→ Given data:
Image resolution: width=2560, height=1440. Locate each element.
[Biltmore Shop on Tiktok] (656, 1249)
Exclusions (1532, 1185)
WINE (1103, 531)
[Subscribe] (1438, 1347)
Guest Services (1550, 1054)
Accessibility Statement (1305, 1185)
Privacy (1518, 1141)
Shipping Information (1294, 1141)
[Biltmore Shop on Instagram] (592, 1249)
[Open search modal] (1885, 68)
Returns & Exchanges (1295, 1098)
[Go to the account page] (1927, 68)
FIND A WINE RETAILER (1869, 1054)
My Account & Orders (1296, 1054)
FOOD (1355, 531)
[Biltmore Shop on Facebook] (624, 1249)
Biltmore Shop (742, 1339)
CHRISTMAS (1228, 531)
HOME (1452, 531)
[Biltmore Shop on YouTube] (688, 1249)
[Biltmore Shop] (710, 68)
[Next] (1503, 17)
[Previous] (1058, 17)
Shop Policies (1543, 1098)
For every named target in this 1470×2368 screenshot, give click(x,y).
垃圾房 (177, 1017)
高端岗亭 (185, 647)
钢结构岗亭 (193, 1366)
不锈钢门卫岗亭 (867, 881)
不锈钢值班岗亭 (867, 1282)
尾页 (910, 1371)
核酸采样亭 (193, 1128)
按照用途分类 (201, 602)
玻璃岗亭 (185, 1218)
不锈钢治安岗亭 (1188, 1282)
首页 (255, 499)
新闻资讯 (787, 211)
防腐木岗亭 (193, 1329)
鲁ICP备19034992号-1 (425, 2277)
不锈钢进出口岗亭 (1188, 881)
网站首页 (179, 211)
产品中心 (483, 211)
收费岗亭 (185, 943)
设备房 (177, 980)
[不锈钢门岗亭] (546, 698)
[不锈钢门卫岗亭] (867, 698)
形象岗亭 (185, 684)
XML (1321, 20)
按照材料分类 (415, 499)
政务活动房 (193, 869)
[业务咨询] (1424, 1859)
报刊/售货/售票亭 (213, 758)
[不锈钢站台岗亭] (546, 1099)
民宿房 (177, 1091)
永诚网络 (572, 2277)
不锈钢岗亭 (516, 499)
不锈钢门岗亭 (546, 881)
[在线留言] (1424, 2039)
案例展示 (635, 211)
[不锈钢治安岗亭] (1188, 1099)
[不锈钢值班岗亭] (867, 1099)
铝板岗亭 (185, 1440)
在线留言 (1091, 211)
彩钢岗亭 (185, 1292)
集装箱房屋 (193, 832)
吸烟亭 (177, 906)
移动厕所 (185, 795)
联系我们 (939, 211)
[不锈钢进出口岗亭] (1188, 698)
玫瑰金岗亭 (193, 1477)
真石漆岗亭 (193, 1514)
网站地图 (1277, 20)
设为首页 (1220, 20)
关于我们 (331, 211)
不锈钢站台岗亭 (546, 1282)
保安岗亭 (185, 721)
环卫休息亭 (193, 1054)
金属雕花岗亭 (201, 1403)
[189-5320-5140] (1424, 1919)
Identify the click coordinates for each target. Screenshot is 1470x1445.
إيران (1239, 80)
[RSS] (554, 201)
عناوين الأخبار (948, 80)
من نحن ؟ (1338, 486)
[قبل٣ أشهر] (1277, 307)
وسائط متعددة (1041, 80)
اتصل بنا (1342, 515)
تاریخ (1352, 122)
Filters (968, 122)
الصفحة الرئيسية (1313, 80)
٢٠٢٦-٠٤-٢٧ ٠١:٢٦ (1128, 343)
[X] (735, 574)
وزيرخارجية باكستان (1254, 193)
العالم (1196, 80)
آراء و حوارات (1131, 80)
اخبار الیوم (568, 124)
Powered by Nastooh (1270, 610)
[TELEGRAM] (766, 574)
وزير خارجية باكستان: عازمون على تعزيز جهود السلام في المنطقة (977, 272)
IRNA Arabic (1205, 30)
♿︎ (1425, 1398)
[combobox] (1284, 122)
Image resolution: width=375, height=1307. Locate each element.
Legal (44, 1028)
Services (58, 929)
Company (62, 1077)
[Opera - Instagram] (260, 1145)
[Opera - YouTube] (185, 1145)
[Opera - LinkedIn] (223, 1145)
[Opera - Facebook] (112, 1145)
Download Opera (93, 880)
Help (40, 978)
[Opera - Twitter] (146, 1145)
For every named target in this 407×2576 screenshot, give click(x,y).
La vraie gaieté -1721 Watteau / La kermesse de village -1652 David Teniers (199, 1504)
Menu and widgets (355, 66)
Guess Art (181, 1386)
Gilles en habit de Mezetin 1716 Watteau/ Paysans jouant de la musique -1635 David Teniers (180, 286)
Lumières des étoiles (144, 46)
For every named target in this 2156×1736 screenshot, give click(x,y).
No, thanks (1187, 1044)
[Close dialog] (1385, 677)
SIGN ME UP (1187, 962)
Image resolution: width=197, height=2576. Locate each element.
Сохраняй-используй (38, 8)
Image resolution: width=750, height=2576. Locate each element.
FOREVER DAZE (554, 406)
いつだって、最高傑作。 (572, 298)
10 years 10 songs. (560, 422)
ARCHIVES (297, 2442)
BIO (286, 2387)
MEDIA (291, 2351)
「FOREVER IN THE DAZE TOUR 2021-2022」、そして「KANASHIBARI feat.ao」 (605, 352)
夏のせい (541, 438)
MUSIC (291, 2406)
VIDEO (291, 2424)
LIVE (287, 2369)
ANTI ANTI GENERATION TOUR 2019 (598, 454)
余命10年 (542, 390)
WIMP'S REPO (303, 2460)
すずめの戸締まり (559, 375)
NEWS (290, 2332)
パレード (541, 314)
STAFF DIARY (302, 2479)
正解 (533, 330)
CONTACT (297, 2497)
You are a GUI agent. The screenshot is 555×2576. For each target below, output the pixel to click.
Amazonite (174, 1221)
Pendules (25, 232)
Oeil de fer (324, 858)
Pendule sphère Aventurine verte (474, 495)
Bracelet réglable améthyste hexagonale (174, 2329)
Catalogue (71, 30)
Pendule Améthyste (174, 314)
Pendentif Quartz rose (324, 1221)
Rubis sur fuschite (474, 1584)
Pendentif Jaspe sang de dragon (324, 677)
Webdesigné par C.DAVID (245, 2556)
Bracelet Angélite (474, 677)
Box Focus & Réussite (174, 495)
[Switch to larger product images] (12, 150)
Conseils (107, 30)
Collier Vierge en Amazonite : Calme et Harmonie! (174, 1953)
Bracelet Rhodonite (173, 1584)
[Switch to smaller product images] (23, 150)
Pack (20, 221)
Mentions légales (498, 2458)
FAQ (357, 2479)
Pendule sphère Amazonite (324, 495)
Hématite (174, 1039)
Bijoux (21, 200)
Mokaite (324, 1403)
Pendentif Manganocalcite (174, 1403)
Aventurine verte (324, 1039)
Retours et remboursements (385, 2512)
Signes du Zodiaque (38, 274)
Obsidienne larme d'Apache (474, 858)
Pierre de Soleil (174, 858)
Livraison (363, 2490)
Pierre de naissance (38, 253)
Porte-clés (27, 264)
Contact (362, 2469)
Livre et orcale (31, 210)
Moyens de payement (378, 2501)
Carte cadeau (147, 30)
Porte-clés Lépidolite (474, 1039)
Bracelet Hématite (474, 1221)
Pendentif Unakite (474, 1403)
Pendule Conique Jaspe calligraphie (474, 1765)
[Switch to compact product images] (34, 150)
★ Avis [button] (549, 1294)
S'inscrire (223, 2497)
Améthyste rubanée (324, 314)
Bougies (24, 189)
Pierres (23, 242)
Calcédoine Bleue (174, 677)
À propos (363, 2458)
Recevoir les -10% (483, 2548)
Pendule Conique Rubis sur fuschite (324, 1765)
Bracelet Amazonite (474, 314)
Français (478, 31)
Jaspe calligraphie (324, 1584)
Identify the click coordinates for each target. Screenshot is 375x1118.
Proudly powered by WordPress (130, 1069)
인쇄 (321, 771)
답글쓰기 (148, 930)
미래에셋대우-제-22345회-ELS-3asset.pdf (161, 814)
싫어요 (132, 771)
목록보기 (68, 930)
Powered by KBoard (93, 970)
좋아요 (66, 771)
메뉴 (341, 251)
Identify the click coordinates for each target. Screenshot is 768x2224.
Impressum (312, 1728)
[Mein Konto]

→ Directions for this task: Reproduce only the lines above, starting at the line with "Menu and widgets (355, 66)" and ending at the line with "いつだって、最高傑作。 (572, 298)", exactly as written.

→ Exercise response:
Menu and widgets (355, 66)
Guess Art (181, 1386)
Gilles en habit de Mezetin 1716 Watteau/ Paysans jouant de la musique -1635 David Teniers (180, 286)
Lumières des étoiles (144, 46)
For every named target in this 2156×1736 screenshot, give click(x,y).
No, thanks (1187, 1044)
[Close dialog] (1385, 677)
SIGN ME UP (1187, 962)
Image resolution: width=197, height=2576. Locate each element.
Сохраняй-используй (38, 8)
Image resolution: width=750, height=2576. Locate each element.
FOREVER DAZE (554, 406)
いつだって、最高傑作。 (572, 298)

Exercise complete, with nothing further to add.